#### Collected data entries:
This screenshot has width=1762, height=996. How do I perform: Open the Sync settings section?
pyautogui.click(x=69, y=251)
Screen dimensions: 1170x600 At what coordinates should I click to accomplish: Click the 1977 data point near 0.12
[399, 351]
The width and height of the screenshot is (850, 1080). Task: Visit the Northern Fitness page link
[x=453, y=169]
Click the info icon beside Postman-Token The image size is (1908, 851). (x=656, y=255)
---
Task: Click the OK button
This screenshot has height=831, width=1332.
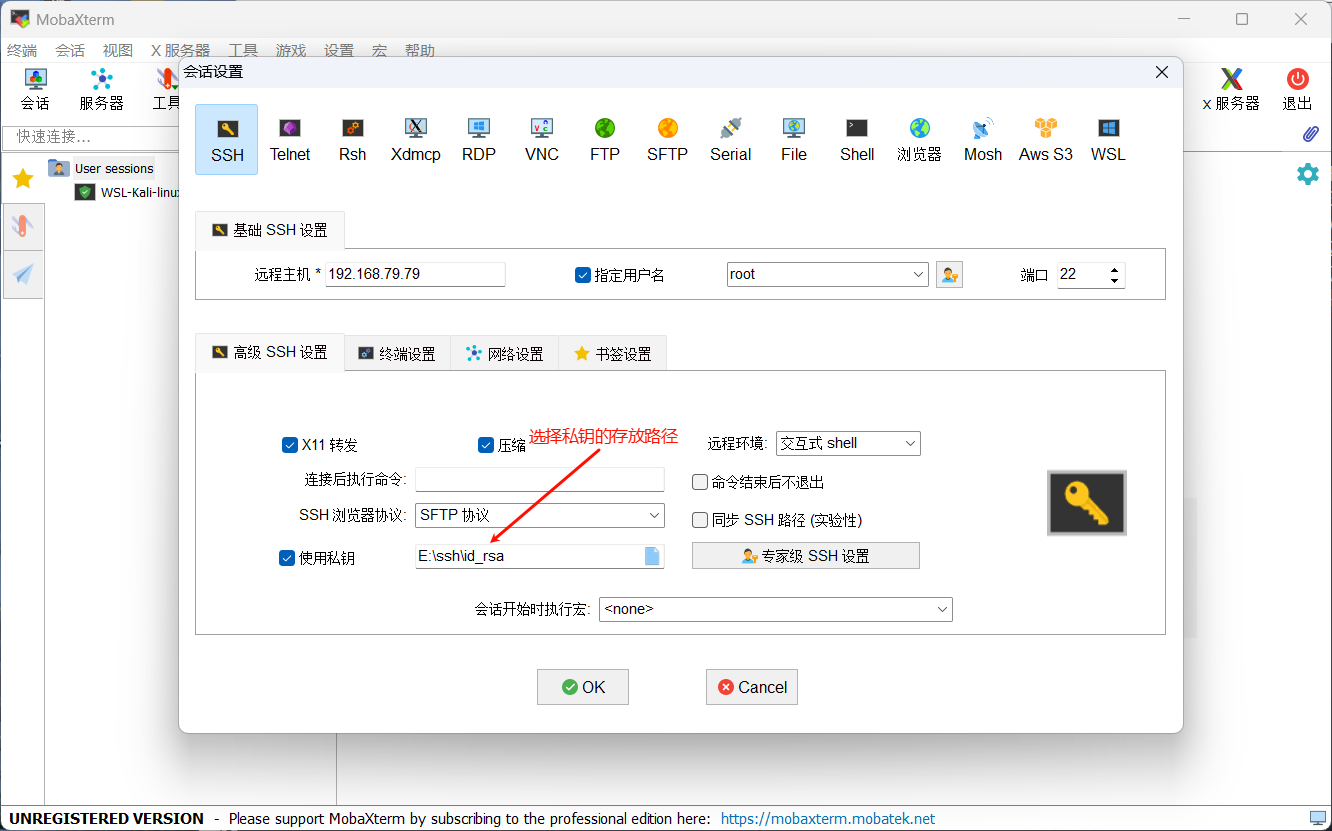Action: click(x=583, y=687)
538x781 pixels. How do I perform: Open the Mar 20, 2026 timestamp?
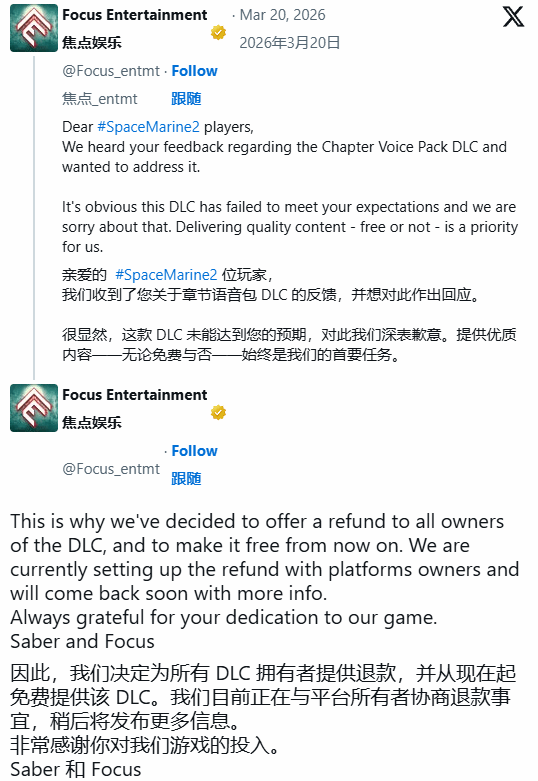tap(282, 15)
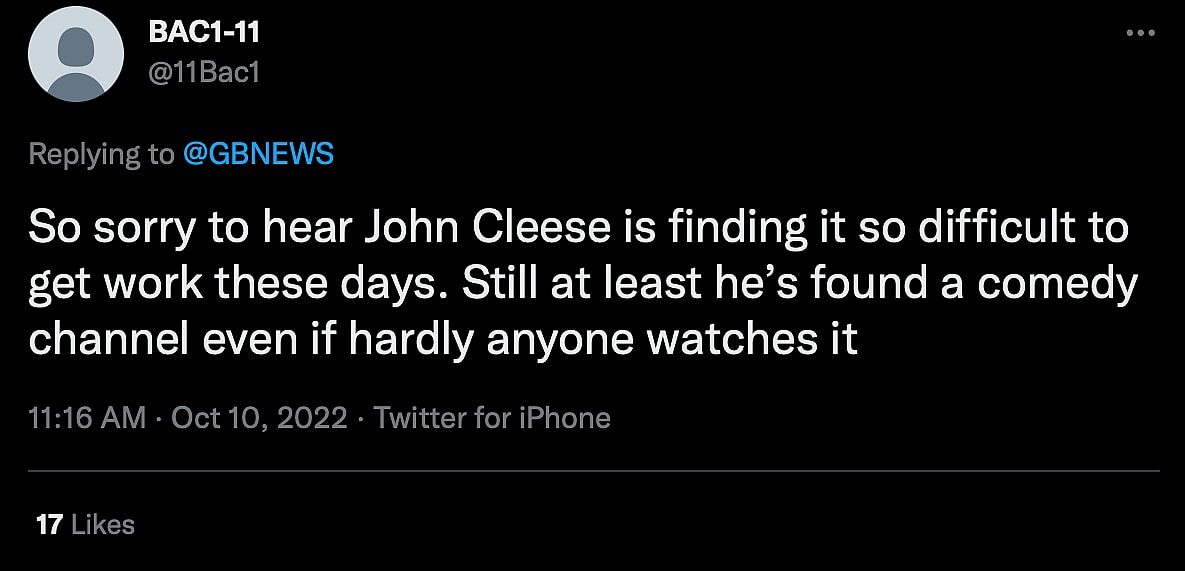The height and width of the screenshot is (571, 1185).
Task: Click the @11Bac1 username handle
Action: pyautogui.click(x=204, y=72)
==
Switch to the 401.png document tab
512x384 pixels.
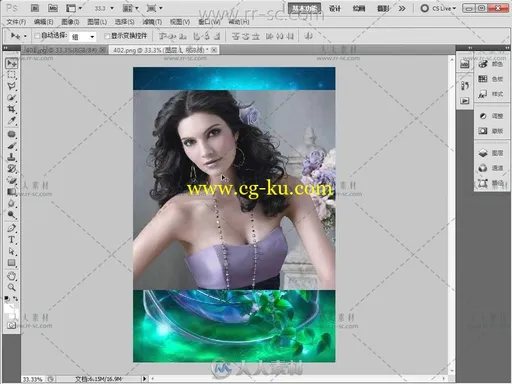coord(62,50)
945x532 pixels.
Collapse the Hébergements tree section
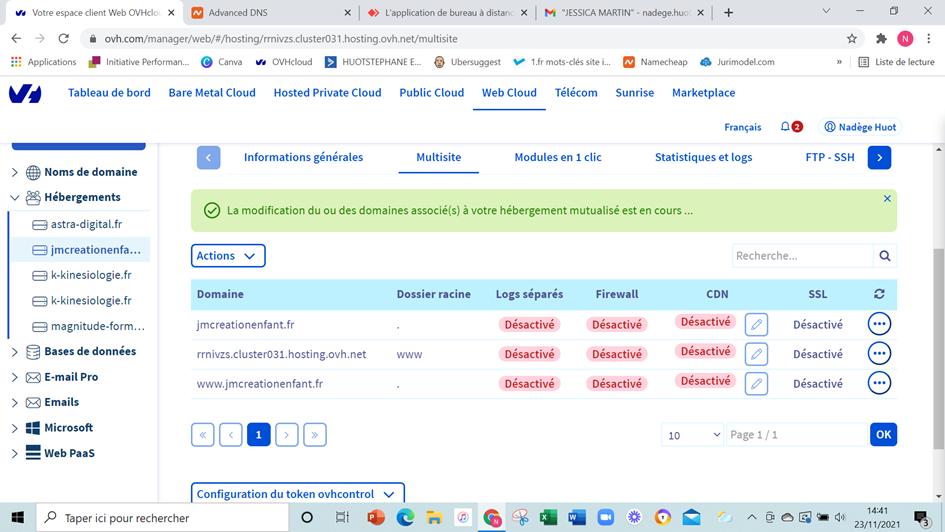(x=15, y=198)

#### PROBLEM REQUIREMENTS:
Above are the entries. Quote exactly the lines from the one bearing "The width and" through the one bearing "Click the info".

#### SOLUTION TO THIS PROBLEM:
The width and height of the screenshot is (850, 1080). Task: Visit the Northern Fitness page link
[x=453, y=169]
Click the info icon beside Postman-Token The image size is (1908, 851). (x=656, y=255)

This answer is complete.